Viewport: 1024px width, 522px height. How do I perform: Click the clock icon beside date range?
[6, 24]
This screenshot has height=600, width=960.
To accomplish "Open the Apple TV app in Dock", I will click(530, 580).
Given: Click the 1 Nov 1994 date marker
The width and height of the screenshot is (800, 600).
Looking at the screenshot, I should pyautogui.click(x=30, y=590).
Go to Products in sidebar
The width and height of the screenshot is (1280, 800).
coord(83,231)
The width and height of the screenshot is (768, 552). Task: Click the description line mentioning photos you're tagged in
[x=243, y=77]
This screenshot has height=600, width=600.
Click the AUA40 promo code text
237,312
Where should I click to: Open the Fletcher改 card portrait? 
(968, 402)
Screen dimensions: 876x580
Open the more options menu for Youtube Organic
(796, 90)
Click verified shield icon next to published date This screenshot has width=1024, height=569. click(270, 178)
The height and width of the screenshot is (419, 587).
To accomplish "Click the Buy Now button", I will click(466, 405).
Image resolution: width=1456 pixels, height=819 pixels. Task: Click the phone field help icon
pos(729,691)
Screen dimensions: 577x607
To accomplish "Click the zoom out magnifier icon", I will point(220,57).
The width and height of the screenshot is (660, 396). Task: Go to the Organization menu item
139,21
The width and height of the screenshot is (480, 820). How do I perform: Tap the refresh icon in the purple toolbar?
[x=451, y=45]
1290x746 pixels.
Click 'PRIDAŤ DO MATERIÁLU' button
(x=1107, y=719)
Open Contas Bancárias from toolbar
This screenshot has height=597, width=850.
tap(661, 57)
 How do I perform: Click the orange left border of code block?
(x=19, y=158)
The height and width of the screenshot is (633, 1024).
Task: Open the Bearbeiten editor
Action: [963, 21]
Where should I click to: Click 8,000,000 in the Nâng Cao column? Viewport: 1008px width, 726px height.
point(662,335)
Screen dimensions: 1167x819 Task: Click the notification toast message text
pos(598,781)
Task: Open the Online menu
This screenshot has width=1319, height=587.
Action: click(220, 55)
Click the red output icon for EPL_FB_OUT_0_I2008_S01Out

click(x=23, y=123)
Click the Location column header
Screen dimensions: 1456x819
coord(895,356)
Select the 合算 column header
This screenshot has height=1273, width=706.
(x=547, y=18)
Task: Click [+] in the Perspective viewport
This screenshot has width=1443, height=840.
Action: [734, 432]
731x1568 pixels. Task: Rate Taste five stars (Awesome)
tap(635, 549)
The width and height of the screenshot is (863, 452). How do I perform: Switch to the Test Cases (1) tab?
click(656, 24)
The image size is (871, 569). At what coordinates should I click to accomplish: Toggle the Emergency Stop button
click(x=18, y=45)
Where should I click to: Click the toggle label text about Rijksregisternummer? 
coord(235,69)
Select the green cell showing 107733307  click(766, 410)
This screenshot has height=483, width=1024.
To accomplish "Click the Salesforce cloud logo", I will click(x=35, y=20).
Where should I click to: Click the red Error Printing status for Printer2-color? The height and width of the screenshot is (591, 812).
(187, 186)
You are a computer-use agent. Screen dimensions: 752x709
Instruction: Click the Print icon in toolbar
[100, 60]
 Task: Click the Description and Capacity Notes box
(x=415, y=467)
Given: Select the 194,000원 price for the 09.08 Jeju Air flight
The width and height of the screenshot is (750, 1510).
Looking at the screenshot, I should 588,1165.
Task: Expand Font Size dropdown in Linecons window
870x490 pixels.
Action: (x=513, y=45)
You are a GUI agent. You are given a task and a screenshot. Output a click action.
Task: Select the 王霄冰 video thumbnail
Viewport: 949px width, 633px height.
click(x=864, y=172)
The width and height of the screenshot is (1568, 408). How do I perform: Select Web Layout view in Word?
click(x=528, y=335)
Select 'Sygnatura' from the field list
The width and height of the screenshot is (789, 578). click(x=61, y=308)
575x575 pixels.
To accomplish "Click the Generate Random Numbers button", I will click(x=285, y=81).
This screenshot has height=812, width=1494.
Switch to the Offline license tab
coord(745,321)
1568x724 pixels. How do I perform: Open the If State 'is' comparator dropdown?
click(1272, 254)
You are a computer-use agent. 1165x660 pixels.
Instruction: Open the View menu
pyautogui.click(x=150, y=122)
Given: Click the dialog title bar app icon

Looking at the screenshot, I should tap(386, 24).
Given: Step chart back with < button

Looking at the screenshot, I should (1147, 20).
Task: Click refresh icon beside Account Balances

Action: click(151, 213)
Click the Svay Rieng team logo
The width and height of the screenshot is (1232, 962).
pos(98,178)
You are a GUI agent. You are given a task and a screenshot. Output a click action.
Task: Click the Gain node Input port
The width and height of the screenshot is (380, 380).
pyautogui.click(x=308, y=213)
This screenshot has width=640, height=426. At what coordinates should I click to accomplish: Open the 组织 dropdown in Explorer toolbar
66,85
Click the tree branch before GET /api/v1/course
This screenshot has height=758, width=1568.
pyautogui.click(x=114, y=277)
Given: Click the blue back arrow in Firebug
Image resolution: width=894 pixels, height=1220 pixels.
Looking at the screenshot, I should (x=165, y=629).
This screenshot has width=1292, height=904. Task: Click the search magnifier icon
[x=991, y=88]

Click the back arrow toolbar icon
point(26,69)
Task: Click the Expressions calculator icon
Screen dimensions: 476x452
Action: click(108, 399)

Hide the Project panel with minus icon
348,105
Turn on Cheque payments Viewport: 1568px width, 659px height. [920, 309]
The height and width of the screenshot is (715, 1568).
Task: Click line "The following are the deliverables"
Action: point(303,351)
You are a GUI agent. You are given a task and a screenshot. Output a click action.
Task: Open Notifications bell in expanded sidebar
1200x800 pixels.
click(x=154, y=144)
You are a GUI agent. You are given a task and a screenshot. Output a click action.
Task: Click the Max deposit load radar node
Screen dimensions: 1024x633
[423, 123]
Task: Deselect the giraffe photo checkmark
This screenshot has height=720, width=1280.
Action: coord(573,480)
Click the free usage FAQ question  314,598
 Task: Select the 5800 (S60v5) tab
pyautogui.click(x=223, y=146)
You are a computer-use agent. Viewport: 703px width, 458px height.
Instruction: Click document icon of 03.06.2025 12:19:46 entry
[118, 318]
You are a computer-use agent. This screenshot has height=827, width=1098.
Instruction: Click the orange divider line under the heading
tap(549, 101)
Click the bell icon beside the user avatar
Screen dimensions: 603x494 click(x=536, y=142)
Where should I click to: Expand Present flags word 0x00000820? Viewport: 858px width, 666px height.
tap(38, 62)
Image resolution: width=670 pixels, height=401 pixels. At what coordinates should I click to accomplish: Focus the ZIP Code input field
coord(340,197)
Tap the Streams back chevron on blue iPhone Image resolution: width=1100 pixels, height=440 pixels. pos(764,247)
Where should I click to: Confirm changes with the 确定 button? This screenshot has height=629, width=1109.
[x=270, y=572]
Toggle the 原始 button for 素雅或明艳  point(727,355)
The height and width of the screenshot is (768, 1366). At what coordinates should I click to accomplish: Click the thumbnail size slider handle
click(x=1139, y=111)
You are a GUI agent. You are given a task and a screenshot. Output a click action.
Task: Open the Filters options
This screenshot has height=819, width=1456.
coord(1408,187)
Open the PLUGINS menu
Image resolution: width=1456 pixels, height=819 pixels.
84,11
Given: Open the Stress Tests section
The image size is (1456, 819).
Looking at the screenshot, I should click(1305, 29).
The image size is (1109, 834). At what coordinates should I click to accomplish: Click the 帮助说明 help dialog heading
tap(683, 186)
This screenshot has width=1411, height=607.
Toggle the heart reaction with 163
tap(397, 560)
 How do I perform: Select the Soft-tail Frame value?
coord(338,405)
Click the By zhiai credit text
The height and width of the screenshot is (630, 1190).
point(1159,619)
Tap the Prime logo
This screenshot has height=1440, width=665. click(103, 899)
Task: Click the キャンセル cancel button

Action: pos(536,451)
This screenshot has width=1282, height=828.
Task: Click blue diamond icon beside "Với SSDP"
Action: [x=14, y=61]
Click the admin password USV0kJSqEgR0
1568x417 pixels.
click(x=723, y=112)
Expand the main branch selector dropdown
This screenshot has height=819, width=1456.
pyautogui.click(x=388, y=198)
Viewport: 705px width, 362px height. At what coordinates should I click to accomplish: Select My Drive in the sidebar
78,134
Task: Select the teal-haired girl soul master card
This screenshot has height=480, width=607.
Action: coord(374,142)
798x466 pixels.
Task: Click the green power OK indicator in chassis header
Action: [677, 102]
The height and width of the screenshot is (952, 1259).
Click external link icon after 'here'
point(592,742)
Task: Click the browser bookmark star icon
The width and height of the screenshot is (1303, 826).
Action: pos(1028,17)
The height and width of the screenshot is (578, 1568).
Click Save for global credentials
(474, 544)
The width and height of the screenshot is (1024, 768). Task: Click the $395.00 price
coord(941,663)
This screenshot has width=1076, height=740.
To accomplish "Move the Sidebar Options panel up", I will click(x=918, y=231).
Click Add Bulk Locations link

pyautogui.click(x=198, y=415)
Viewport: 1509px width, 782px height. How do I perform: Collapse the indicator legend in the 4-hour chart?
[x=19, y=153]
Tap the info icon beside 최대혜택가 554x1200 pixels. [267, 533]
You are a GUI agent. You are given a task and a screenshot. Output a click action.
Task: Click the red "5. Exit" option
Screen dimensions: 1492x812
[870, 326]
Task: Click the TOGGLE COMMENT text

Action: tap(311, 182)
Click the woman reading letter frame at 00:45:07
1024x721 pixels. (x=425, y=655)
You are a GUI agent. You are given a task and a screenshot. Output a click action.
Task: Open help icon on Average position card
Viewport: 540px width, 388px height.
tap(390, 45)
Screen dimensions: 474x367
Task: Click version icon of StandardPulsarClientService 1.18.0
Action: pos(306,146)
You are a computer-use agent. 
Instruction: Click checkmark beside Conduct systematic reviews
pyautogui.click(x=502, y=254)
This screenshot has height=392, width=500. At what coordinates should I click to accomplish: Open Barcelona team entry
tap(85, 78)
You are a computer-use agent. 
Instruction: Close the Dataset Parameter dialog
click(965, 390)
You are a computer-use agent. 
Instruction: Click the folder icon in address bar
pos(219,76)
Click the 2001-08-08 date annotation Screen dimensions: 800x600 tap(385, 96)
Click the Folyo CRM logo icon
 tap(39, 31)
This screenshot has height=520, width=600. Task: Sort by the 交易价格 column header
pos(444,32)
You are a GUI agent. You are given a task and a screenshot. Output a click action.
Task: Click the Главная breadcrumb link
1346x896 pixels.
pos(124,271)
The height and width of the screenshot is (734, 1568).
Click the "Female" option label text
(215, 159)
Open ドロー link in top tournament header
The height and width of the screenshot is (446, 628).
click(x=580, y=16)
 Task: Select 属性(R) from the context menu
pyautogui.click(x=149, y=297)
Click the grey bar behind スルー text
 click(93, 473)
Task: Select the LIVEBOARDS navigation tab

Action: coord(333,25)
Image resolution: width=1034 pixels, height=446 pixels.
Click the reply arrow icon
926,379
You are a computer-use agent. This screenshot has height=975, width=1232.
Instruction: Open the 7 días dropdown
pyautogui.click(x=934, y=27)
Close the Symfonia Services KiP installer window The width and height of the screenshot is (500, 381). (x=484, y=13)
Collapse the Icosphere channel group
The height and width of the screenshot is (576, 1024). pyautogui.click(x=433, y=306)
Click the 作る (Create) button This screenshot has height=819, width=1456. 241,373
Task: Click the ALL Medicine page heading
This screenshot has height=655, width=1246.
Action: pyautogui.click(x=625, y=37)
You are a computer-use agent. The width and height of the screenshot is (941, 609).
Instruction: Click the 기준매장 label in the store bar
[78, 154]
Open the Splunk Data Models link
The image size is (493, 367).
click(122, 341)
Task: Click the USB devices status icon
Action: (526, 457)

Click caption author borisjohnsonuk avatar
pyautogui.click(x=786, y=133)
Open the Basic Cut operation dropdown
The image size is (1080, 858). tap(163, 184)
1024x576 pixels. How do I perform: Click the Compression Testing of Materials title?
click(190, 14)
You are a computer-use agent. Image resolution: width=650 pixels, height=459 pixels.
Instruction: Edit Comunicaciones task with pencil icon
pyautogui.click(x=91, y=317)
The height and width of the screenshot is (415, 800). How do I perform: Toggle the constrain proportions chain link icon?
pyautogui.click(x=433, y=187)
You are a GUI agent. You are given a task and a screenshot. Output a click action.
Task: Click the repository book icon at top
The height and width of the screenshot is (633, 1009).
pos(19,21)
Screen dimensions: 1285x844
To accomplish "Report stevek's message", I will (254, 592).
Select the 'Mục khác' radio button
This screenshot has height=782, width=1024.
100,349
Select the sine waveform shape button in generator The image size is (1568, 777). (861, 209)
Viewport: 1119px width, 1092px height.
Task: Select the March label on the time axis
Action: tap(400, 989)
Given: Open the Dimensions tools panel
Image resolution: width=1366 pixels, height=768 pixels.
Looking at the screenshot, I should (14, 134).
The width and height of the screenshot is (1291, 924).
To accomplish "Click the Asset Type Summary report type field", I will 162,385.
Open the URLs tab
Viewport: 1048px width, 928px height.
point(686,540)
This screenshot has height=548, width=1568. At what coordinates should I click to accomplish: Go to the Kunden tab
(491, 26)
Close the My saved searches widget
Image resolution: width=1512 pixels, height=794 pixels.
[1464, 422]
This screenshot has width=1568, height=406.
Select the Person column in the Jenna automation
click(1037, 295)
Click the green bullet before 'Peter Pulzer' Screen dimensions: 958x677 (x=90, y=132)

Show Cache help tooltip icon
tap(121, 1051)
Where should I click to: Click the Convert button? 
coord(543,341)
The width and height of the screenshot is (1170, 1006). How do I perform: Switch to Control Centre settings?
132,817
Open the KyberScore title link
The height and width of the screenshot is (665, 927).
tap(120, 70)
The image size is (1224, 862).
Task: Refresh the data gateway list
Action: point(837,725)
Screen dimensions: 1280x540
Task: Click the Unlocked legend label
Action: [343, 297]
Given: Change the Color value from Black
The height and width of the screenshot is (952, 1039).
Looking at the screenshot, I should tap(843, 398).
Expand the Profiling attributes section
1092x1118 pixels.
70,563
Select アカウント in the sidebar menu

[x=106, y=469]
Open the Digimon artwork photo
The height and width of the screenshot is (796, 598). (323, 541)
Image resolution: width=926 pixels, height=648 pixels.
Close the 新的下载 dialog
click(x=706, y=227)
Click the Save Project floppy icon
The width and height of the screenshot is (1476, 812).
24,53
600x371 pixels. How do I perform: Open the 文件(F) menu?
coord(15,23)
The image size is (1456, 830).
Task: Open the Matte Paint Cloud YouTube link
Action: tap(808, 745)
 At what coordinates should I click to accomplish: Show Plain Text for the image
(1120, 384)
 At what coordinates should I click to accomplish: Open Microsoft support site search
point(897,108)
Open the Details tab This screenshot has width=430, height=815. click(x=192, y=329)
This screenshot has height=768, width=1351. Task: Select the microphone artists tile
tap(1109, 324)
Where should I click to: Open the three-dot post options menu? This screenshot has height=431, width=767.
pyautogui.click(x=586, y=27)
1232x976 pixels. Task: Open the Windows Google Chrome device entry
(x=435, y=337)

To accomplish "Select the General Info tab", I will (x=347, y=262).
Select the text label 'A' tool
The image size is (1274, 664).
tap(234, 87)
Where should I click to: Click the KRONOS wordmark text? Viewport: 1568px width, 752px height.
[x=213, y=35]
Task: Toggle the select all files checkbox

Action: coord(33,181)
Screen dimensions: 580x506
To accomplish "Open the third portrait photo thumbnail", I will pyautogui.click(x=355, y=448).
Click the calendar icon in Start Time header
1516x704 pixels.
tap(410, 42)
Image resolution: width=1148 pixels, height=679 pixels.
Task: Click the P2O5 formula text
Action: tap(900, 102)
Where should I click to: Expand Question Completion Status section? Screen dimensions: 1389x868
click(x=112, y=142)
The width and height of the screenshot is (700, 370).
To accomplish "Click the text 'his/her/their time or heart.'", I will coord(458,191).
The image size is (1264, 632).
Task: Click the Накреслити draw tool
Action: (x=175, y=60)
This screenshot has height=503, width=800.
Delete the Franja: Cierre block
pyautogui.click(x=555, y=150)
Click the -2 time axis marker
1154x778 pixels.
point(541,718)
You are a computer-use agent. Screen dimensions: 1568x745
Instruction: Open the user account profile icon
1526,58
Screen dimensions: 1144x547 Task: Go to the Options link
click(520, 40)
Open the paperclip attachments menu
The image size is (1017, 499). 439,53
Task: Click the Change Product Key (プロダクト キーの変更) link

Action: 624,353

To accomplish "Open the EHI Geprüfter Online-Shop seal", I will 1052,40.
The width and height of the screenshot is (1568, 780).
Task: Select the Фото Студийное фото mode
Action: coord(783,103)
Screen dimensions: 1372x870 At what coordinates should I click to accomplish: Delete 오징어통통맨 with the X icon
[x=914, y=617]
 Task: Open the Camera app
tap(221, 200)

---+---

- EXERCISE OBJECTIVE:
Could you restate, word for word, the lines above from the one with "1024x576 pixels. How" to the one with "Task: Click the repository book icon at top", both included?

- RESULT FOR THIS TASK:
1024x576 pixels. How do I perform: Click the Compression Testing of Materials title?
click(190, 14)
You are a computer-use agent. Image resolution: width=650 pixels, height=459 pixels.
Instruction: Edit Comunicaciones task with pencil icon
pyautogui.click(x=91, y=317)
The height and width of the screenshot is (415, 800). How do I perform: Toggle the constrain proportions chain link icon?
pyautogui.click(x=433, y=187)
You are a GUI agent. You are given a task and a screenshot. Output a click action.
Task: Click the repository book icon at top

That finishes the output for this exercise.